» **Assigned task**:
Please print every record below exactly as it reads.

» **Dataset excerpts**:
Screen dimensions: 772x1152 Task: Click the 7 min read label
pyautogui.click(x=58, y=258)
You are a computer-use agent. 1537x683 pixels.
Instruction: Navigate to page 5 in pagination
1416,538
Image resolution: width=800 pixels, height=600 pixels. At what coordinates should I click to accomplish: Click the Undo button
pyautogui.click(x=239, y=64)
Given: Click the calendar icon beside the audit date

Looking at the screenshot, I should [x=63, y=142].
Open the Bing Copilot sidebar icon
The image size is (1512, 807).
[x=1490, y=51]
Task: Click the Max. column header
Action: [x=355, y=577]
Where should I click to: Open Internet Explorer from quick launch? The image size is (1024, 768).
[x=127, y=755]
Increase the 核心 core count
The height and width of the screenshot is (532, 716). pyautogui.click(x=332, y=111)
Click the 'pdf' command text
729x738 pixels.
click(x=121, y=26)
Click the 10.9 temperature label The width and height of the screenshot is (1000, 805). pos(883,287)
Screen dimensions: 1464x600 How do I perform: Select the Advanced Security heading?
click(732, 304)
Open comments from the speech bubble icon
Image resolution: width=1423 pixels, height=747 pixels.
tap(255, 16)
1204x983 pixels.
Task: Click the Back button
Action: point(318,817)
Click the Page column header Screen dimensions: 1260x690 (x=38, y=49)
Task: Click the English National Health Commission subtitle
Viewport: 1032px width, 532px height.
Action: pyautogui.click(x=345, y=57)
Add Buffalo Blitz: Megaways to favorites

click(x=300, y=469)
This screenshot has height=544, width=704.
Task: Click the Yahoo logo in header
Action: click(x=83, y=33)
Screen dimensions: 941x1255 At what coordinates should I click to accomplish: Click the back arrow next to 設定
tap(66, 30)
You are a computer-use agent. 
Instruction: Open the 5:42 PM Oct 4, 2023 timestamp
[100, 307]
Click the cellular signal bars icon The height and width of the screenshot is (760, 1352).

» **Reply**:
Screen dimensions: 772x1152 Task: Click the 7 min read label
pyautogui.click(x=58, y=258)
You are a computer-use agent. 1537x683 pixels.
Instruction: Navigate to page 5 in pagination
1416,538
Image resolution: width=800 pixels, height=600 pixels. At what coordinates should I click to accomplish: Click the Undo button
pyautogui.click(x=239, y=64)
Given: Click the calendar icon beside the audit date

Looking at the screenshot, I should [x=63, y=142].
Open the Bing Copilot sidebar icon
The image size is (1512, 807).
[x=1490, y=51]
Task: Click the Max. column header
Action: [x=355, y=577]
Where should I click to: Open Internet Explorer from quick launch? The image size is (1024, 768).
[x=127, y=755]
Increase the 核心 core count
The height and width of the screenshot is (532, 716). pyautogui.click(x=332, y=111)
Click the 'pdf' command text
729x738 pixels.
click(x=121, y=26)
Click the 10.9 temperature label The width and height of the screenshot is (1000, 805). pos(883,287)
Screen dimensions: 1464x600 How do I perform: Select the Advanced Security heading?
click(732, 304)
Open comments from the speech bubble icon
Image resolution: width=1423 pixels, height=747 pixels.
tap(255, 16)
1204x983 pixels.
Task: Click the Back button
Action: point(318,817)
Click the Page column header Screen dimensions: 1260x690 (x=38, y=49)
Task: Click the English National Health Commission subtitle
Viewport: 1032px width, 532px height.
Action: pyautogui.click(x=345, y=57)
Add Buffalo Blitz: Megaways to favorites

click(x=300, y=469)
This screenshot has height=544, width=704.
Task: Click the Yahoo logo in header
Action: click(x=83, y=33)
Screen dimensions: 941x1255 At what coordinates should I click to accomplish: Click the back arrow next to 設定
tap(66, 30)
You are a computer-use agent. 
Instruction: Open the 5:42 PM Oct 4, 2023 timestamp
[100, 307]
Click the cellular signal bars icon The height and width of the screenshot is (760, 1352).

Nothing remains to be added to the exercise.